The period of the Pink Lady’s history that is well known is its post-Prohibition reputation as the first “girly” drink. Even though it’s actually fairly strong and not that sweet, its delicate hue and ladylike name made it the stereotypical drink of girls who didn’t really drink – they’d order one because it looked or sounded nice. In his 1951 The Bartender Book, Jack Townsend wrote that the woman who drinks a Pink Lady is “that nice little girl who works in files, who’s always courteous but always seems so timid. She’s the one who sort of reminds you of your aunt, the quiet one.” He describes how she only drinks once or twice a year, and selects the Pink Lady because “she has seen the decorative and innocuous-appearing pink-and-white amalgamation passing on a waiter’s tray and decided, ‘Hmmm, that couldn’t do me any harm.'”

Pink Lady

Putting aside the unsurprisingly chauvinistic description of the “nice little girl,” I have to say I feel immediate sympathy for the Pink Lady drinkers of the 1950’s. Before I knew anything about cocktails, I was pretty intimidated by ordering at a bar. I would definitely select something with an appealing name, or point at the pretty drink the bartender was making for someone else and say I wanted one of those. I imagine we all have. So I say there’s no shame in drinking a Pink Lady.
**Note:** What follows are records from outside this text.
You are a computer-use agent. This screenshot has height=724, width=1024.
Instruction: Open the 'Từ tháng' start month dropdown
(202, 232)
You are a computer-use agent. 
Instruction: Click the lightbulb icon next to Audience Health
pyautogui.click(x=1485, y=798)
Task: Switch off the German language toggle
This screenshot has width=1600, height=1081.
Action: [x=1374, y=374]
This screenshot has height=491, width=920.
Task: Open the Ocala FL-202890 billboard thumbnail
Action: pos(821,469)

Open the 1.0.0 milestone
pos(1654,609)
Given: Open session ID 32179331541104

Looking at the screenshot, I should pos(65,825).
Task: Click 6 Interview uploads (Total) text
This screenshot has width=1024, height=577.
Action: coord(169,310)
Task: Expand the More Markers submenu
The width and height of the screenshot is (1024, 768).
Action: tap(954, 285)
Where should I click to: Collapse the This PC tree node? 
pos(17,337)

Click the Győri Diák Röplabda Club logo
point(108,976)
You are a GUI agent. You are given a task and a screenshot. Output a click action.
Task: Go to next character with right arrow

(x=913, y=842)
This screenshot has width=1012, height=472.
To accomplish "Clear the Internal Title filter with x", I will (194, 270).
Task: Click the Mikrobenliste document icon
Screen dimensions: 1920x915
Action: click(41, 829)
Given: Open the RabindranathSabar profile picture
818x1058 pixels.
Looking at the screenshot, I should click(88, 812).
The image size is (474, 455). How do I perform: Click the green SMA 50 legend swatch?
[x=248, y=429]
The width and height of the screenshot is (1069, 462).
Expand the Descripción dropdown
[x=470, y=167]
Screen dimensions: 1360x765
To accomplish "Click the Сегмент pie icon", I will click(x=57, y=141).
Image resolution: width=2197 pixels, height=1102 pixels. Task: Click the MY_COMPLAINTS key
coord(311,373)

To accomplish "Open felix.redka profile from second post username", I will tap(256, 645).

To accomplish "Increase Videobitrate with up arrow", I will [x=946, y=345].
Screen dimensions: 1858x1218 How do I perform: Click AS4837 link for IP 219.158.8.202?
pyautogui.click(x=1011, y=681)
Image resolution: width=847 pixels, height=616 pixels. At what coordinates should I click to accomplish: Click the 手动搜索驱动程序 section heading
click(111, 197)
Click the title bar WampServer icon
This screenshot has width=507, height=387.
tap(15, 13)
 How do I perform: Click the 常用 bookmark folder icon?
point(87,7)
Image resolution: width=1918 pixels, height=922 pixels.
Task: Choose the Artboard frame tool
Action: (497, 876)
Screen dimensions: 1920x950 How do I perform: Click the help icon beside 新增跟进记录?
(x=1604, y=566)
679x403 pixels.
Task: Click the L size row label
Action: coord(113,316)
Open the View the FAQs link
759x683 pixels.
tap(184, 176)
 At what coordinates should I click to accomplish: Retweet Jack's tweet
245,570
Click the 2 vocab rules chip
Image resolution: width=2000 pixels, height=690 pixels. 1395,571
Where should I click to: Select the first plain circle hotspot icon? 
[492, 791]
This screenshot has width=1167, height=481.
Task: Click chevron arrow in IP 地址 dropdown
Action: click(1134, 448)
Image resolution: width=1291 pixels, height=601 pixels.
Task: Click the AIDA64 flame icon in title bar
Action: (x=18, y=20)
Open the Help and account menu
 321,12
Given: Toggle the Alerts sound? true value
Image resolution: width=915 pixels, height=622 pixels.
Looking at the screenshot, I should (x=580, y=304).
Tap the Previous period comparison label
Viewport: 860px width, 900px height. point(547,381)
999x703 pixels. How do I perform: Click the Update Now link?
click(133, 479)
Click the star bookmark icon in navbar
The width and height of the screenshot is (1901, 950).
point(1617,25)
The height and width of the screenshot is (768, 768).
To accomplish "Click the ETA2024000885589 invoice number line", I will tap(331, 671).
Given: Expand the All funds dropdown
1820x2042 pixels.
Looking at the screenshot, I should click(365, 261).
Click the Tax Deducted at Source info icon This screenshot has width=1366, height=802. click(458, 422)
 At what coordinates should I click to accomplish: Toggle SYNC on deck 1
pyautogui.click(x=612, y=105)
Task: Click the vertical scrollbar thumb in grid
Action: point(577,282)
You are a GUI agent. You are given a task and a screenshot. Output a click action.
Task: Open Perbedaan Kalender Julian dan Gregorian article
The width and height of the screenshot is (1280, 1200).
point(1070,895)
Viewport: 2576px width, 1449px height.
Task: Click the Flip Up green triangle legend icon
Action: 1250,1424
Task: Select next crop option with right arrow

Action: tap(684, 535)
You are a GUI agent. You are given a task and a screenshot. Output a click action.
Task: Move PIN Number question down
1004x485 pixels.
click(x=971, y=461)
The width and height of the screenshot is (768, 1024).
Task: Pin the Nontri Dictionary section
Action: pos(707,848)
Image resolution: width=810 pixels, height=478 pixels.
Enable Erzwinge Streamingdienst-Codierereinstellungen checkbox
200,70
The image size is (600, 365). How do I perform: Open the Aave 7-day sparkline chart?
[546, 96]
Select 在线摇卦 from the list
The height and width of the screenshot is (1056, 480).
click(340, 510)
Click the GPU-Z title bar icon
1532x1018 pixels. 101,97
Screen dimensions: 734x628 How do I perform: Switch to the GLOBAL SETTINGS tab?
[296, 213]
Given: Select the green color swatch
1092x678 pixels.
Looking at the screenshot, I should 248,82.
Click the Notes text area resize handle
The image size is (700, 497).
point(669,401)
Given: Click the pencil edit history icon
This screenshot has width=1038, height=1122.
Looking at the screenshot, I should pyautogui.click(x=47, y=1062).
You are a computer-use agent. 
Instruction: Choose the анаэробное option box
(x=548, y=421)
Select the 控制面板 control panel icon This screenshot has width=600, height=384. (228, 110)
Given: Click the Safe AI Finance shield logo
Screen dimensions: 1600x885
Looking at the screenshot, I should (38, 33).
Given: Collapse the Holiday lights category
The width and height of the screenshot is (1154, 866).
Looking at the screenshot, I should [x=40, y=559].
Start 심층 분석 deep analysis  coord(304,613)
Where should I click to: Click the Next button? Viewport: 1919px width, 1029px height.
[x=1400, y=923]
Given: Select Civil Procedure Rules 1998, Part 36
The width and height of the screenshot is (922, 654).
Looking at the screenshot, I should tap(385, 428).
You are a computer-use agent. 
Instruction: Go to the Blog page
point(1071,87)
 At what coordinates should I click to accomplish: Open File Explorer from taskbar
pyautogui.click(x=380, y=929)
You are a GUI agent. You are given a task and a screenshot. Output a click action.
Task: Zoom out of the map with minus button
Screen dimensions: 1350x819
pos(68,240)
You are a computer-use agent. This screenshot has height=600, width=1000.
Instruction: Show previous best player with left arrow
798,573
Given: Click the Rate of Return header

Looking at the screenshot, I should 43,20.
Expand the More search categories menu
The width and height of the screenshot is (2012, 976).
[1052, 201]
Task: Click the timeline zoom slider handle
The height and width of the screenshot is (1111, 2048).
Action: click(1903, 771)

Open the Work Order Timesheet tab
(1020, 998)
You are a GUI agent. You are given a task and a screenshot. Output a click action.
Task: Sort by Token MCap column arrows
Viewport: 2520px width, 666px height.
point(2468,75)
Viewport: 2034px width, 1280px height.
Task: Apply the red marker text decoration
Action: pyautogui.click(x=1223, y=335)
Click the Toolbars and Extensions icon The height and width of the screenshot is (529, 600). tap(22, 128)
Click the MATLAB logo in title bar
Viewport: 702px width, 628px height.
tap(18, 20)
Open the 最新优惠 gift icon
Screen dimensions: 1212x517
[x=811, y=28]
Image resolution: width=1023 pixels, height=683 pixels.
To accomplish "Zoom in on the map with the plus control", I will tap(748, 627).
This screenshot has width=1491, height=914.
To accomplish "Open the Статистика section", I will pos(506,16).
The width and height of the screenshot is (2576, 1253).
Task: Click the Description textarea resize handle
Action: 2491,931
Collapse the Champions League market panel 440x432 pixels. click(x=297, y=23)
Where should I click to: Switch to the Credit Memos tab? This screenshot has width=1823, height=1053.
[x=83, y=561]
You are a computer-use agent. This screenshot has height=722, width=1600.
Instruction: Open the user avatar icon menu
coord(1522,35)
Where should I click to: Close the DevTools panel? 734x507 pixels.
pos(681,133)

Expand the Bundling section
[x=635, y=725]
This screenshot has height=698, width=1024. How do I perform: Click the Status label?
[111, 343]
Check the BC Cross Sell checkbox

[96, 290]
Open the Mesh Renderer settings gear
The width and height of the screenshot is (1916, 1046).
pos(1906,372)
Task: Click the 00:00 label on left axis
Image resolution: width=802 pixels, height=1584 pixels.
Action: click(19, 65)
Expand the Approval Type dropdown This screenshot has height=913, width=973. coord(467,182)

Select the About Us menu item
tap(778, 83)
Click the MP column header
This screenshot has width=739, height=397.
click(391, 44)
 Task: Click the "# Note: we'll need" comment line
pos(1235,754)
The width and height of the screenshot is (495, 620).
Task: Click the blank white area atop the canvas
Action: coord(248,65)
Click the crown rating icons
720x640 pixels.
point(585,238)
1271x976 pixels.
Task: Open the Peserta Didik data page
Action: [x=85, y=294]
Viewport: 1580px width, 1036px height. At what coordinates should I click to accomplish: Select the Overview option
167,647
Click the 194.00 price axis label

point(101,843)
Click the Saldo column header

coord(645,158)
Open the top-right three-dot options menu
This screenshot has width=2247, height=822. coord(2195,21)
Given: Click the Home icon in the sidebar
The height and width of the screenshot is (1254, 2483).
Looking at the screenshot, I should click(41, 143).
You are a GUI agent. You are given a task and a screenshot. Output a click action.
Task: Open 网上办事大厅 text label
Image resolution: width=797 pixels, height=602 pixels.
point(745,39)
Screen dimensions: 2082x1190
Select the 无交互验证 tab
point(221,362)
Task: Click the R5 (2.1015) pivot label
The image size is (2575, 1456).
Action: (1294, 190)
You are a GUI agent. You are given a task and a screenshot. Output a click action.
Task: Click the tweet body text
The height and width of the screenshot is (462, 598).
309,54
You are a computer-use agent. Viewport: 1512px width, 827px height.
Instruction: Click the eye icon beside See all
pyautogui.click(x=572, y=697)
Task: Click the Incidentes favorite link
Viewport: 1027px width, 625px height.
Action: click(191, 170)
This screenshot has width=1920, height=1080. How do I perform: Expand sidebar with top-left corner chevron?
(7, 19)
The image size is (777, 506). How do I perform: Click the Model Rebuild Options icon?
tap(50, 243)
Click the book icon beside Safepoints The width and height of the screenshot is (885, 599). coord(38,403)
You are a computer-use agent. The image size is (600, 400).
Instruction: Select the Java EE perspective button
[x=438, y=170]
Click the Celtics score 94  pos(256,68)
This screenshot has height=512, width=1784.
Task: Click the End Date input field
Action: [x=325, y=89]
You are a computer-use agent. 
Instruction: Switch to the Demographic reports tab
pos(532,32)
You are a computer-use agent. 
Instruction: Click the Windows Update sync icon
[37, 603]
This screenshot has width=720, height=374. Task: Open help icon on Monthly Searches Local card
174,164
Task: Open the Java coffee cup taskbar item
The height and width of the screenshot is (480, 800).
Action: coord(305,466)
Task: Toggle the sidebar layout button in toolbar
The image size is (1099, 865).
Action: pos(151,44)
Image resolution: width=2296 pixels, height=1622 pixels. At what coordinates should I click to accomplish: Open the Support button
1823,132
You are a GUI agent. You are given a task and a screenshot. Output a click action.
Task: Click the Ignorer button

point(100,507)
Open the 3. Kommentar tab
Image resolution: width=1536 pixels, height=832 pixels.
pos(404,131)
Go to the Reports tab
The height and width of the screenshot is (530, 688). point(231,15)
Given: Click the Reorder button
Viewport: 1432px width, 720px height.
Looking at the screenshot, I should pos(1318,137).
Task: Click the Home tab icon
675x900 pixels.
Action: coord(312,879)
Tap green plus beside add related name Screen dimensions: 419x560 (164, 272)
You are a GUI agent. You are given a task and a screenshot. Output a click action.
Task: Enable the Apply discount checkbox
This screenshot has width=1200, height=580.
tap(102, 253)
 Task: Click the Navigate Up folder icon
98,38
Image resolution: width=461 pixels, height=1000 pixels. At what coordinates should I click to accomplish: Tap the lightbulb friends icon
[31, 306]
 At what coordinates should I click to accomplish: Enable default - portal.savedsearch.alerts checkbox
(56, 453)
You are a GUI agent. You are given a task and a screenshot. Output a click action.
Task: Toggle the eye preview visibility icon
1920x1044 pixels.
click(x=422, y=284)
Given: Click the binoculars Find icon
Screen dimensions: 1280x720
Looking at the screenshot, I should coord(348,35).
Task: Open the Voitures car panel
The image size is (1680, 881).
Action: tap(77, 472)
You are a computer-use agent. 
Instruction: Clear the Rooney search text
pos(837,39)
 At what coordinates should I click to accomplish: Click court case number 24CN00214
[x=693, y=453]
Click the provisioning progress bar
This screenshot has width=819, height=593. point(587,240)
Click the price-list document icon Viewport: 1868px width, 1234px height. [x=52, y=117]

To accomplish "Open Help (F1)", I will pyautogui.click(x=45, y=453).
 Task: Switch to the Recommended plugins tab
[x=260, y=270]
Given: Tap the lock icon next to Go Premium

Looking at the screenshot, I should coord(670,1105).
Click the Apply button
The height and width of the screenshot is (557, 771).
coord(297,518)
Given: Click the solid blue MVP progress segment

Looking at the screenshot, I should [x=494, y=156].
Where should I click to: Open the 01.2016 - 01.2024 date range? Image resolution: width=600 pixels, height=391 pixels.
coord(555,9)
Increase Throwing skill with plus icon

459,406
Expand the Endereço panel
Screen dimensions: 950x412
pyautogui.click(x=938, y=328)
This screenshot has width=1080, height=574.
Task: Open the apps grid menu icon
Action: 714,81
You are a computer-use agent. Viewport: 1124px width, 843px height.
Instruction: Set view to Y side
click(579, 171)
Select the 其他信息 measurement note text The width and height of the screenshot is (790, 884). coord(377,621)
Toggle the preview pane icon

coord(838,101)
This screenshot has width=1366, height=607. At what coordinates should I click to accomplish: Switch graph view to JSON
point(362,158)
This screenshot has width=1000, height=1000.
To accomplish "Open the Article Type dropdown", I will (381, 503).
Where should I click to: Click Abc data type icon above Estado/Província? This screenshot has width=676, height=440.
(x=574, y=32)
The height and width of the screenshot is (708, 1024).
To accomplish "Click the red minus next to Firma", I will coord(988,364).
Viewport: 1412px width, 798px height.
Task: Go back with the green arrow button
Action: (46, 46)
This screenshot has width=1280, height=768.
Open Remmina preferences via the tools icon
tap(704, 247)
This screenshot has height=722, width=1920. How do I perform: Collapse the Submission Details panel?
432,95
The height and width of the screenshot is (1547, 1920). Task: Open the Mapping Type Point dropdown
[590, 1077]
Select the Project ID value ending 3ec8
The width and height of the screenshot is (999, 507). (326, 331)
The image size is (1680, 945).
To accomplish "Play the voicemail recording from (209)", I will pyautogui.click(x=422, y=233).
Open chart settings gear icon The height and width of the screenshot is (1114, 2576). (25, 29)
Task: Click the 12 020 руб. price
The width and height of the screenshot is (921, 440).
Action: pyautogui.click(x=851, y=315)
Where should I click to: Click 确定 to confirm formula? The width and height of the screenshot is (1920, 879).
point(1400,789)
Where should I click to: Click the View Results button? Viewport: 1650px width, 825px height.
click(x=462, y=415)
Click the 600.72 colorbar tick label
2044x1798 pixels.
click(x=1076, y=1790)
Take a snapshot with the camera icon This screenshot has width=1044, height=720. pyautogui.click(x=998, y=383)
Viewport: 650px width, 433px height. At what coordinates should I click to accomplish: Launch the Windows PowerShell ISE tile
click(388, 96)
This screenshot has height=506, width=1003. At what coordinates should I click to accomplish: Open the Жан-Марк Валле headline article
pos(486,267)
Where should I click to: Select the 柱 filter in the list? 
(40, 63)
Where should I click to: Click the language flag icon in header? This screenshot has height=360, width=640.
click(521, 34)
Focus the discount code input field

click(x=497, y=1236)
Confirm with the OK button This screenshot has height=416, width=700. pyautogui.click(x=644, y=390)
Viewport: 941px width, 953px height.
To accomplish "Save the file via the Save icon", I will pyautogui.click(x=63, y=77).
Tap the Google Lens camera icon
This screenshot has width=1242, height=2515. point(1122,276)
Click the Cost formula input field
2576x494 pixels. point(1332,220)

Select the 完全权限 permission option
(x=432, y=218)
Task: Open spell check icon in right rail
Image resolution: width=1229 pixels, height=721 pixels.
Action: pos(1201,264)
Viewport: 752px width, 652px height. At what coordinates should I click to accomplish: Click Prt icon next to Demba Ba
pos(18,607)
Still, Townsend’s description cemented the Pink Lady’s reputation as a girly drink for girls who don’t drink, and this led to a definite decline in popularity. I imagine that the inclusion of grenadine and egg white, two ingredients that are so easy to get wrong, did not help. These days the Pink Lady can be found on cocktail menus once again, and finally commands a bit of the respect that she deserves.

Pink Lady

 

Pink Lady

1 1/2 oz. gin
1/2 oz. applejack
3/4 oz. lemon juice
1/2 egg white (1/2 – 3/4 oz.)
2 dashes (1/4 tsp.) grenadine

Basic instructions: combine all ingredients in a shaker with ice and shake very well. Strain into a coupe glass and garnish with edible flowers or a brandied cherry.

To really master that foam: I’ve had the best success with the “reverse dry shake” method. A dry shake is when you shake the cocktail without ice first. However, when you do this with a warm cocktail, I often find that the shaker doesn’t make a nice seal and tends to leak, and the foam doesn’t form as well during that second shake with ice. So for a reverse dry shake, combine all your ingredients in a shaker with ice (I like a Boston shaker rather than a cobbler shaker, as there’s more distance for everything to go with each shake) and shake very well until it’s chilled. Then strain the cocktail and dump the ice. You’ll probably see some foam, but nothing close to the perfect, frothy layer you’re aiming for. So return the cocktail to the shaker and do another, longer round of shaking without the ice. For best results, throw in a blender ball or spring to help whip the egg. (I literally use one of these.) Shake it for at least 60 seconds. And I mean count with full Mississippis – 60 seconds is longer than you think, especially when your arms are getting tired. Strain into a coupe glass, open pouring the last bit to get the final, thick drops of foam.

Recipe adapted from Vintage Spirits and Forgotten Cocktails.